Well, fuck. Yeah. A promoter most likely will not take a chance on a new DJ that they don't know and nobody else knows. Their #1 priority is serving their customers and throwing a good party.

So what do you bring to the table? What's in it for them?

When I started, I was already part of the community and a lot of people knew me, so it wasn't as much of a risk for them to give me an opening slot.

They were also my friends, and they'd heard me play music before (for example, when I put on music at an afterparty somewhere), so they trusted my taste in music.

In my experience, getting gigs has been 100% about "who you know" - and sticking your head in the sand and complaining about it doesn't make it not true.

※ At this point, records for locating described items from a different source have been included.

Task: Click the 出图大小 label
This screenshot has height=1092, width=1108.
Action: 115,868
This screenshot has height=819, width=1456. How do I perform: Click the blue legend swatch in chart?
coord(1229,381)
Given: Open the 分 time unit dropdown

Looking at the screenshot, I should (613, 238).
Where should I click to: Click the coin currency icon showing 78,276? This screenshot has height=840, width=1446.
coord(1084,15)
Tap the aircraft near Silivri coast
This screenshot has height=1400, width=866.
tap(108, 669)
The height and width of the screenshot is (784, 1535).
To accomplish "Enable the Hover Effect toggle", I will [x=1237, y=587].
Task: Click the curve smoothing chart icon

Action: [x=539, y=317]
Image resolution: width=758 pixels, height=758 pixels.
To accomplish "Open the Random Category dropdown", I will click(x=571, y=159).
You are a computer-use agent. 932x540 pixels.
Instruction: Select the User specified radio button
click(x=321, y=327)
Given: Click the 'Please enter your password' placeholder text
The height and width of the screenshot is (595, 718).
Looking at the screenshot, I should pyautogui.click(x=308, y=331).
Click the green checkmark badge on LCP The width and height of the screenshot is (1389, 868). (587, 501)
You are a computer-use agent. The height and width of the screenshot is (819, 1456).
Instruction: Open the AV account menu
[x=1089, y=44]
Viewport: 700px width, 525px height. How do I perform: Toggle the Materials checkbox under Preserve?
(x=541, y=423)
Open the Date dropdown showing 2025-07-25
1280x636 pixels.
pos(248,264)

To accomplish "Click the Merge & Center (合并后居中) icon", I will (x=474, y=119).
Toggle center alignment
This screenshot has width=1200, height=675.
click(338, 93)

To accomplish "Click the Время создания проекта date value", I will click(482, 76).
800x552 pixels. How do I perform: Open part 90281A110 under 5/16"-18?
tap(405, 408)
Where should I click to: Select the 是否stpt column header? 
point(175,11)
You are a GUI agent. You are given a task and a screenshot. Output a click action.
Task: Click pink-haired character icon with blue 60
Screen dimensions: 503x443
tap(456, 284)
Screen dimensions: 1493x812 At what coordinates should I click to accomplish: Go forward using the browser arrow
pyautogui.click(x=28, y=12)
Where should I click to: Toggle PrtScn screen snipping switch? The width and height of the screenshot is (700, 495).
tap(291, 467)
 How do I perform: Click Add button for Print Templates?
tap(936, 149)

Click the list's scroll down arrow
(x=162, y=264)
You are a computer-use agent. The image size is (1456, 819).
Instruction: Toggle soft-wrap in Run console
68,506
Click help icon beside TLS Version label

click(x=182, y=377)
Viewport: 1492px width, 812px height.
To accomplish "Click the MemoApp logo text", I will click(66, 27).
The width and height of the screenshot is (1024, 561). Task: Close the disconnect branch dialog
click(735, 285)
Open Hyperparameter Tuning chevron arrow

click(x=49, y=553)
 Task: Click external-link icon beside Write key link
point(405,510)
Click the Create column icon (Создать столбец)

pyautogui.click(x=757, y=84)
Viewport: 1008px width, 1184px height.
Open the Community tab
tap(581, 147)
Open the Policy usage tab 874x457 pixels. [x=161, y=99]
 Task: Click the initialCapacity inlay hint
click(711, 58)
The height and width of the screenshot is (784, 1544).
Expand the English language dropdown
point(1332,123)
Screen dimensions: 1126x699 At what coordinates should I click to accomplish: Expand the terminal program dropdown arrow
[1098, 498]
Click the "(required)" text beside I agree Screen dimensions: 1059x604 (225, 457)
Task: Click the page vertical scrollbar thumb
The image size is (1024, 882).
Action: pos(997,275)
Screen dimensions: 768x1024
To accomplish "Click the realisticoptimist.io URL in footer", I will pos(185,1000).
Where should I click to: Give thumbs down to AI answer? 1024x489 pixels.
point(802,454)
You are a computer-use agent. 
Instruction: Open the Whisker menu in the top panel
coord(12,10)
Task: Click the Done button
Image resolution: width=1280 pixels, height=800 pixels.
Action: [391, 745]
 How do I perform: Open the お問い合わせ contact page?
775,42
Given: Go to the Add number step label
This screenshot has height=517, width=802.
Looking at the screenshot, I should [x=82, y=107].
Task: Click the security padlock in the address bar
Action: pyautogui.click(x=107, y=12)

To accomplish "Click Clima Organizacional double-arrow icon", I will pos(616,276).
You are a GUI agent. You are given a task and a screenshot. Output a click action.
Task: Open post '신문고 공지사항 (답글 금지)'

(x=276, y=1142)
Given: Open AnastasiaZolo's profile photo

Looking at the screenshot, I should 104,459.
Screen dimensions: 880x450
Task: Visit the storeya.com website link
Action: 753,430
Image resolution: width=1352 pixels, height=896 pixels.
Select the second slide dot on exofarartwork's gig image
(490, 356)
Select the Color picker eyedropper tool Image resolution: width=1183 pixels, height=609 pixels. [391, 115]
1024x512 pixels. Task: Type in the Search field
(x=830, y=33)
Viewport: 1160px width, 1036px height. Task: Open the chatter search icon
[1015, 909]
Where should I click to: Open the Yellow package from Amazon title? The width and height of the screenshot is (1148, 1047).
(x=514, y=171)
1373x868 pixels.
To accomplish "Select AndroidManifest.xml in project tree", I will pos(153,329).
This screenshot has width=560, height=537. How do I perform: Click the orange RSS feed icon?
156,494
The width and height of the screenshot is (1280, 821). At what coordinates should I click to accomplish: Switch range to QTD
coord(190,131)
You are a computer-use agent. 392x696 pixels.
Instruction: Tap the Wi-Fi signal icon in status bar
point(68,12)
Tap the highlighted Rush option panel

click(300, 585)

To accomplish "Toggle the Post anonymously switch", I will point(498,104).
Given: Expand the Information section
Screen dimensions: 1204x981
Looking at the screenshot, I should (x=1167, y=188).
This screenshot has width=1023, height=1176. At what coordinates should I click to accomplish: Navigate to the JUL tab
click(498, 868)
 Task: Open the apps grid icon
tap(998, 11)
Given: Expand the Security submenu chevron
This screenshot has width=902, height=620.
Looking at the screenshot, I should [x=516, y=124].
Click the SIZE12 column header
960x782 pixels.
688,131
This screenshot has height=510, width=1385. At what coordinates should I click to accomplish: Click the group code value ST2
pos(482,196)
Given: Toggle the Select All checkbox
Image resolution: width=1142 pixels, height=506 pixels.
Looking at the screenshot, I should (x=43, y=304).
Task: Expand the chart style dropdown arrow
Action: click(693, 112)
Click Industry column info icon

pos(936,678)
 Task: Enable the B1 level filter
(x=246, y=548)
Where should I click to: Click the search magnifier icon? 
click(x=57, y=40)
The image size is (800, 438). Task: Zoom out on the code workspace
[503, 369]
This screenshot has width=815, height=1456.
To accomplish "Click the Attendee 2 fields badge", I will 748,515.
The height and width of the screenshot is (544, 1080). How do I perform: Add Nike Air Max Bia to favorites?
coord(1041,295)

It's part of the game, an essential and important one, so start playing.

You're probably not going out enough. When I first started going out, I would go out all the time just to support my DJ friends. I would show up early when nobody else was there, and that enabled me to talk to them and get to know them and become friends with them.

And no, I didn't strategically do this so I could get gigs in the future lol. This was over a year before I even thought about DJing. I did it, again, because I was obsessed with the music and I loved being part of the community.

I was genuinely excited to be part of this scene and get to know other people who loved the music as much as I did. A lot of times, those people were DJs.

That's it!

Finally, a huge debt of gratitude to some of my very good friends who gave me a shot and believed in me more than I believed in myself when I first got started. Dan Buri, Will Tonic, Mo Barbour, Rory Spencer Roketto, Olivier Alexandre and many others. Couldn't have done it without you!

Would love to hear some other thoughts on this from my other DJ friends and people in the scene.